### Work instructions
A) In the Kelly Bates biography, copy everything from "Professional career" down to "team since 2003.", swapping "knee injury" for "shoulder injury".
B) According to the Kelly Bates biography, on what date was Bates traded to the Winnipeg Blue Bombers?
C) How would you say this sentence from the Kelly Bates biography in Spanish: "Bates was traded to the Winnipeg Blue Bombers on May 14, 2009."

### Quoted text
★ ★ ★ ★

Kelly Bates (born July 27, 1975) is the offensive line coach for the BC Lions of the Canadian Football League (CFL). He is a former professional Canadian football guard and former head coach of the Simon Fraser Clan. He was drafted by the Lions in fourth round of the 2001 CFL Draft. He played CIS football for the University of Saskatchewan Huskies.

College career
Bates was a core member of the University of Saskatchewan Huskies offensive line and helped the Huskies win the 1998 Vanier Cup.

Professional career

BC Lions
Bates was selected by the BC Lions in the 2001 CFL Draft (4th round, 32nd overall). In 2004, he missed 7 games to a knee injury and started 11 games. In 2005, Bates started all 18 games including the West Division Championship. In 2006, he again started all 18 regular season games, the western final, and the 94th Grey Cup. Bates was blamed by team-mates for breaking the Grey Cup after BC won it in 2006. He has been a starter on the team since 2003.

Winnipeg Blue Bombers
Bates was traded to the Winnipeg Blue Bombers on May 14, 2009.

★ ★ ★ ★

### Given information
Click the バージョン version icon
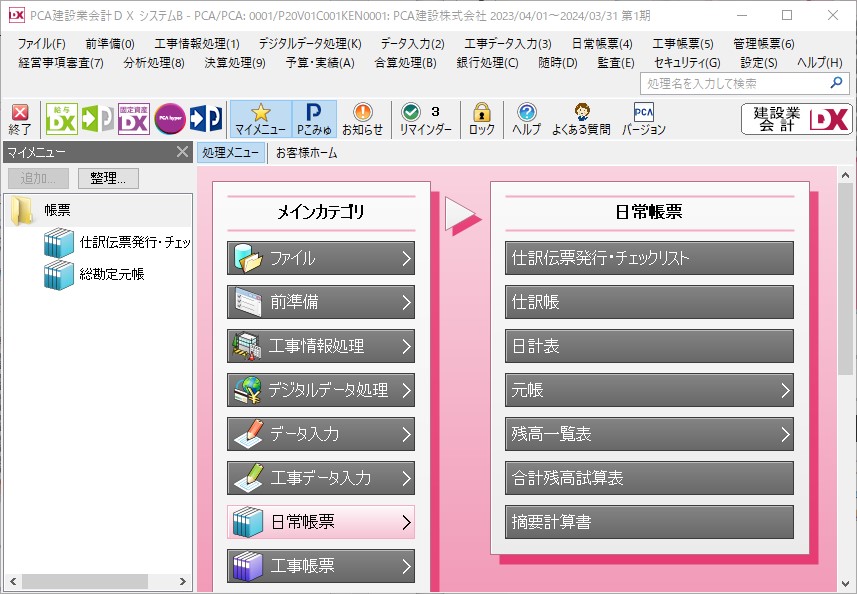Image resolution: width=857 pixels, height=594 pixels. [x=643, y=119]
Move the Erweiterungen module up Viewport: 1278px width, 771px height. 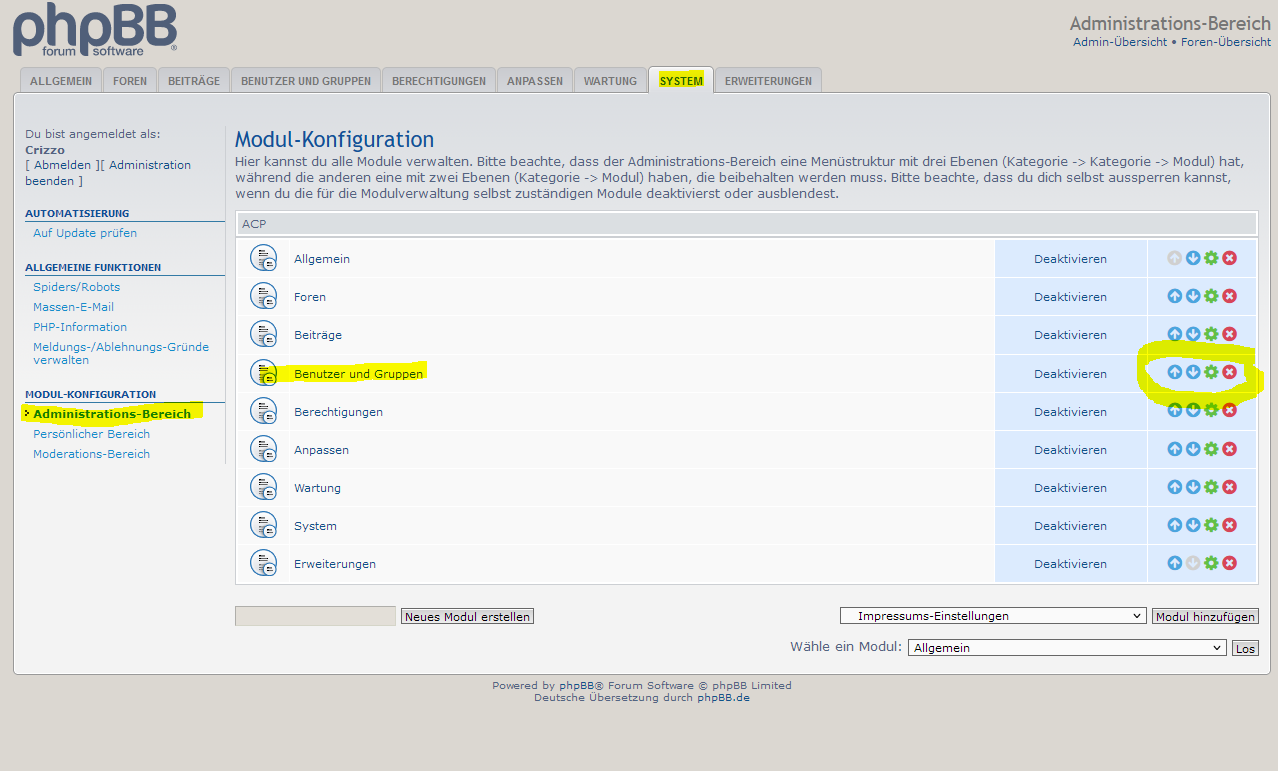(1175, 563)
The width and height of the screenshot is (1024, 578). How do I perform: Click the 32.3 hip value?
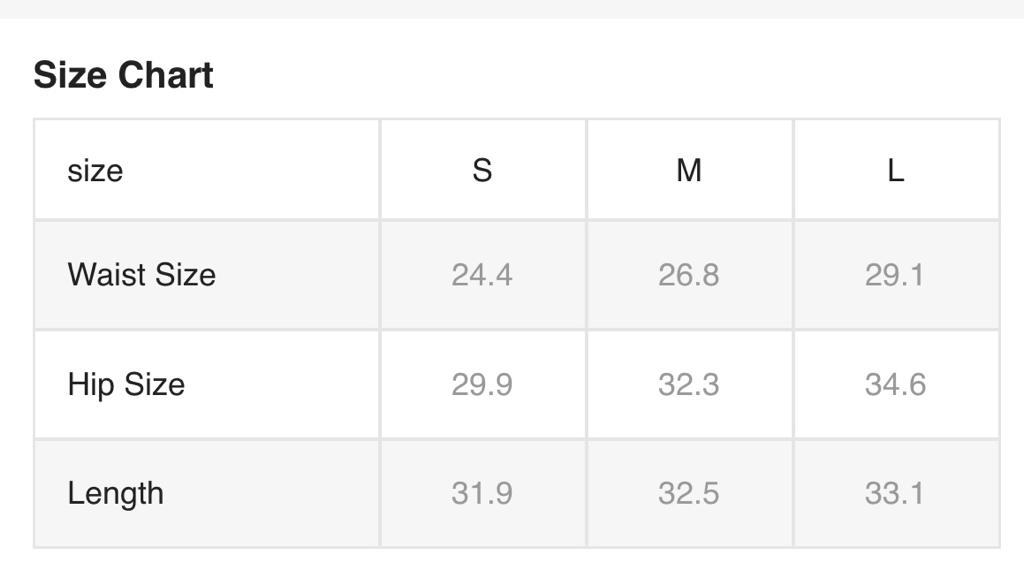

★ ★ ★ ★

### Results of the exercise
A)
Professional career

BC Lions
Bates was selected by the BC Lions in the 2001 CFL Draft (4th round, 32nd overall). In 2004, he missed 7 games to a shoulder injury and started 11 games. In 2005, Bates started all 18 games including the West Division Championship. In 2006, he again started all 18 regular season games, the western final, and the 94th Grey Cup. Bates was blamed by team-mates for breaking the Grey Cup after BC won it in 2006. He has been a starter on the team since 2003.

B) May 14, 2009.

C) Bates fue traspasado a los Winnipeg Blue Bombers el 14 de mayo de 2009.